Genetically Programmable Fusion Cellular Vesicles for Cancer Immunotherapy

Herein, we report that genetically programmable fusion cellular vesicles (Fus-CVs) displaying high-affinity SIRP alpha variants and PD-1 can activate potent antitumor immunity through both innate and adaptive immune effectors. Dual-blockade of CD47 and PD-L1 with Fus-CVs significantly increases the phagocytosis of cancer cells by macrophages, promotes antigen presentation, and activates antitumor T-cell immunity. Moreover, the bispecific targeting design of Fus-CVs ensures better targeting on tumor cells, but less on other cells, which reduces systemic side effects and enhances therapeutic efficacies.
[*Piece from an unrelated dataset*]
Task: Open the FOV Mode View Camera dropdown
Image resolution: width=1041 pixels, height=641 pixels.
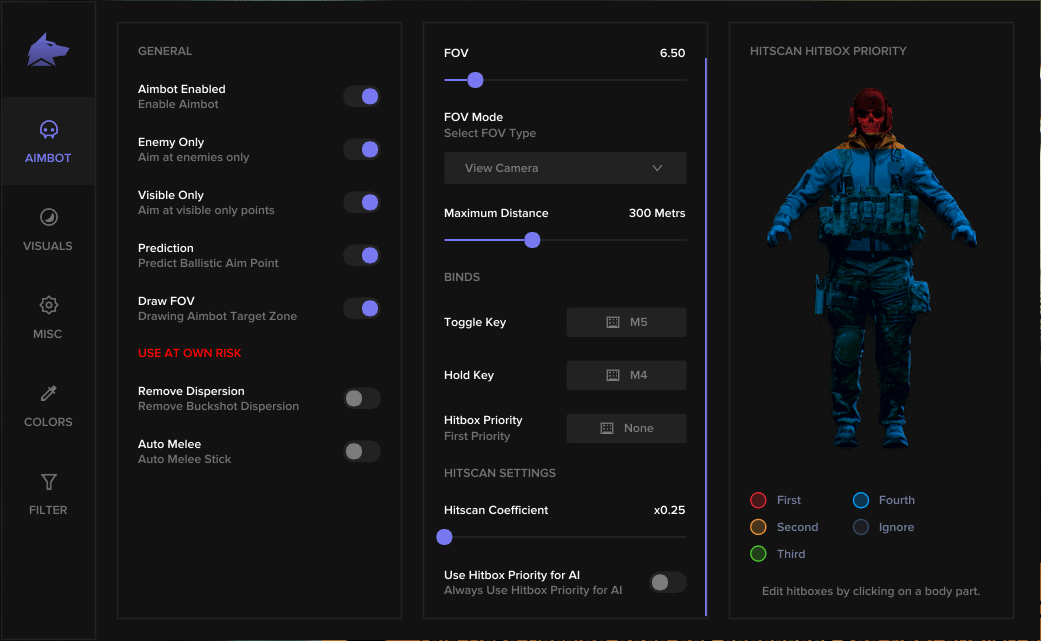Action: (x=565, y=168)
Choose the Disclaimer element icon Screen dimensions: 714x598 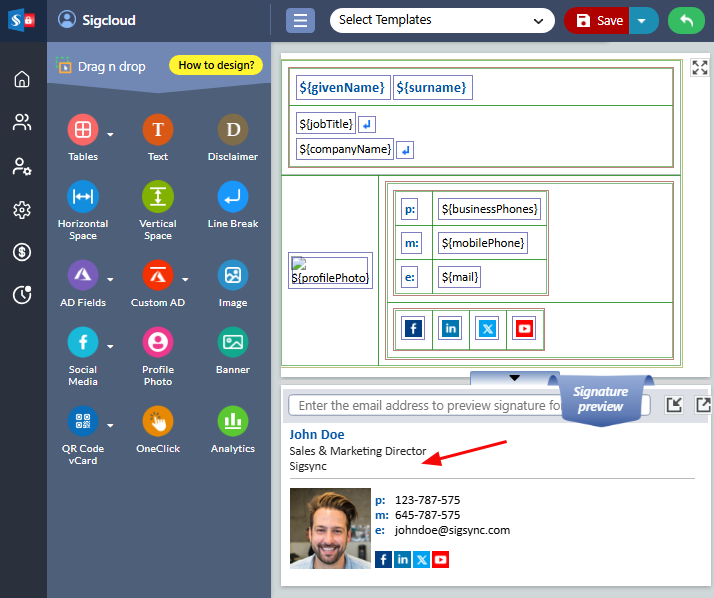point(233,130)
In malignant melanoma and mammary carcinoma models, we demonstrate that Fus-CVs significantly improve overall survival of model animals by inhibiting post-surgery tumor recurrence and metastasis. The Fus-CVs are suitable for protein display by genetic engineering. These advantages, integrated with other unique properties inherited from source cells, make Fus-CVs an attractive platform for multi-targeting immune checkpoint blockade therapy.

Automated summary

Fus-CVs, with high-affinity SIRP alpha variants and PD-1, activate potent antitumor immunity through dual-blockade, reducing systemic side effects and improving therapeutic efficacies. Their bispecific targeting design ensures better tumor cell targeting and has been proven effective in tumor models.